The customary fee for a claim of this sort, computed on a contingent basis in the New Orleans area, would be 33%% of the amount recovered. The recovery against the Credit Bureau herein was $133,333.00. Thus, on a contingent basis, a fair and reasonable fee would be the sum of $44,-444.33.

The customary fee for an attorney in the New Orleans area having practiced 33 years, as plaintiffs counsel has, would range between $100 to $150 per hour. Moreover, as detailed in Appendix A attached to and made a part of these findings, the Court finds that plaintiffs counsel reasonably expended 142 hours in prosecution of the claim against Chilton. Thus, the Court computes an attorney’s fee of 142 hours at $100 per hour, amounting to $14,200.00.

In considering the novelty and difficulty of the questions presented in this case, the Court finds that the Credit Bureau made this a difficult, time consuming and arduous case to prosecute and made no concessions to plaintiff’s attorney’s having rarely prosecuted eases in federal court. Regardless of the defendant’s actions, however, case was nonetheless difficult to prove, and this factor would warrant awarding an additional sum of $5000.

Counsel’s preclusion from taking other work and the time limitations imposed by this particular case are set out in counsel’s affidavit. These representations are taken into consideration and form a part of the aforesaid additional allowance of $5000.

With regard to the skill requisite to perform the legal services properly, the Court has heretofore noted that counsel has been practicing for 33 years. The Court further notes counsel was a member of the Board of Editors of the Tulane Law Review and was a law clerk for the Louisiana Supreme Court. Counsel’s trial demeanor and argument before the jury were outstanding. As demonstrated by their award, the jury obviously agreed with the Court’s assessment of this factor. However, counsel was not well versed in practice before this Court, and this has caused the Court to fix the hourly rate at the lower end of the spectrum for customary hourly rates for one of his years of practice. Thus, by adopting a lower hourly rate of $100 per hour, the Court takes into consideration counsel’s relative lack of experience in federal court. However, the Court has liberally construed the time claimed to accomplish each entry on the attorney’s affidavit to counterbalance this conservatism. See Appendix A.

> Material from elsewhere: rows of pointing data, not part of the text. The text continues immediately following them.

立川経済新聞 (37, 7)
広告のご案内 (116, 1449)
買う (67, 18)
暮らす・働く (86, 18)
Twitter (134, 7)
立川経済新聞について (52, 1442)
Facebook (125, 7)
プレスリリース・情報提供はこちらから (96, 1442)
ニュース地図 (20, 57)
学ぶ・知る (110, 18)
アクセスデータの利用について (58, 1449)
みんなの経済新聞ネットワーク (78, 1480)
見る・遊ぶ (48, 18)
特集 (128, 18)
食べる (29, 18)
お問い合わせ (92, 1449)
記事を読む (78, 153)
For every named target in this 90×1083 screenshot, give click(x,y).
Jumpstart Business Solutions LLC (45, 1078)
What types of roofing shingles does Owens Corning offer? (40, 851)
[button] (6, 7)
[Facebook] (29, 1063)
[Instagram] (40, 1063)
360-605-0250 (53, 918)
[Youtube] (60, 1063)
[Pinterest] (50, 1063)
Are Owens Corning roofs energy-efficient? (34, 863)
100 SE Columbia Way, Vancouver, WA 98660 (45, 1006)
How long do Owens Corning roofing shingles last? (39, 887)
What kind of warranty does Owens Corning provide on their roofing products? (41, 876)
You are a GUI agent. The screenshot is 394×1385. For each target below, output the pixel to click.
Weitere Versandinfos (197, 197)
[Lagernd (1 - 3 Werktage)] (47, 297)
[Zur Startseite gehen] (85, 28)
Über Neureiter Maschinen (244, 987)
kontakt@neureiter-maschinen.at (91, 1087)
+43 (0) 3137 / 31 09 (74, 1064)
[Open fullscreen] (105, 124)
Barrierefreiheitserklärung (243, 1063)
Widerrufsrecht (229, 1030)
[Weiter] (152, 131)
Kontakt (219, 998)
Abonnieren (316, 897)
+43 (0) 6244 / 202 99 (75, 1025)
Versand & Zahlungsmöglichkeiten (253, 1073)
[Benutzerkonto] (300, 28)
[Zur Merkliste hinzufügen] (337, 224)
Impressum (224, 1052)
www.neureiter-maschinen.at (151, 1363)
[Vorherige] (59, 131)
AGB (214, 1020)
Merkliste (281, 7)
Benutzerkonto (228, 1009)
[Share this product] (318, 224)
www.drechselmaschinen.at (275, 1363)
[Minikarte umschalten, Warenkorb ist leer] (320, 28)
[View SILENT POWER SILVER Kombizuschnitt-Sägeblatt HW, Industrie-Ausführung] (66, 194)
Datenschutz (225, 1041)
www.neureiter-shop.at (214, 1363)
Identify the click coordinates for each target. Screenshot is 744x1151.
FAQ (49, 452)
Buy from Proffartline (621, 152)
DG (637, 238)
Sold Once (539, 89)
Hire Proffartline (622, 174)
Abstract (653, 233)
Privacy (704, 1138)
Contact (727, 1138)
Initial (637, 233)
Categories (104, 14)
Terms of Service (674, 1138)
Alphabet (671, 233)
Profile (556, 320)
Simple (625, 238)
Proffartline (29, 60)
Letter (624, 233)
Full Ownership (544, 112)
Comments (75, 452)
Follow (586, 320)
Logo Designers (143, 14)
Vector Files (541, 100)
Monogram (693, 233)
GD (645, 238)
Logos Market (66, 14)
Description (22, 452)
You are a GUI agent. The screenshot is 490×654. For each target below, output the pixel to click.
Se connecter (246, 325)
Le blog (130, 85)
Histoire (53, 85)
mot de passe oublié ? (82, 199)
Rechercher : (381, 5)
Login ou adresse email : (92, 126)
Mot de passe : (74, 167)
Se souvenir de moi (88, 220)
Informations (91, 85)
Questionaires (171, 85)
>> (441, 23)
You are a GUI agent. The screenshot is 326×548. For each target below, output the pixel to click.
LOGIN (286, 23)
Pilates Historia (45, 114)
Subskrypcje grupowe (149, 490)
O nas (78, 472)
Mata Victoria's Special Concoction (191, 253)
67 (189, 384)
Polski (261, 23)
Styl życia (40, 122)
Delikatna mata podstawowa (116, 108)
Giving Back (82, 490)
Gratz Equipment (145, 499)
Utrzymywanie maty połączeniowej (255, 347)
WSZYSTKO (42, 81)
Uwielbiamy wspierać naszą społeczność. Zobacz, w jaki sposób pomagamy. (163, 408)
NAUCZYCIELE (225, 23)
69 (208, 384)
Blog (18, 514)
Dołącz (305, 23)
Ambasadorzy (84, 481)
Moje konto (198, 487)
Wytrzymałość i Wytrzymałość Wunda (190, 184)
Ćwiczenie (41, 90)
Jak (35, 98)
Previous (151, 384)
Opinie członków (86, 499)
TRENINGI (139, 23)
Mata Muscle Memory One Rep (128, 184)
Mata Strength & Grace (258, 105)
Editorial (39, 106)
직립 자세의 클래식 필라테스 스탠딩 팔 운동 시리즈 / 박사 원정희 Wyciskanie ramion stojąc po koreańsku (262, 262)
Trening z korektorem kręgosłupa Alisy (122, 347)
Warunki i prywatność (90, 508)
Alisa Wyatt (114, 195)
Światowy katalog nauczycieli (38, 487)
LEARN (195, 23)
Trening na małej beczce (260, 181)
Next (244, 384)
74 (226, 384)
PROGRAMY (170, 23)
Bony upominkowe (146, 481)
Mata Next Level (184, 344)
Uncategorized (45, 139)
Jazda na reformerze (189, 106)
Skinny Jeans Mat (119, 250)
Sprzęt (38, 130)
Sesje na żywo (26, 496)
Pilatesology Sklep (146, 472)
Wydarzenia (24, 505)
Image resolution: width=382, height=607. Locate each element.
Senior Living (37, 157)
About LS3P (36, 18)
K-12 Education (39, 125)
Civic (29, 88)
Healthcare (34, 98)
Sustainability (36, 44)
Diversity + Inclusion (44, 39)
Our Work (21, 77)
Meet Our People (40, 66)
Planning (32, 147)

Moreover, counsel has computed his trial time as to all defendants at 28 hours, and this Court allowed 14 hours total time as to Chilton. Instead of applying the hourly rate to this time, plaintiff’s counsel is entitled to an additional $700 for his skill in trial work over and above the hours claimed to have been expended.

The hourly rates allowed by the Court account for the customary fee and whether the fee was taken on a contingent basis.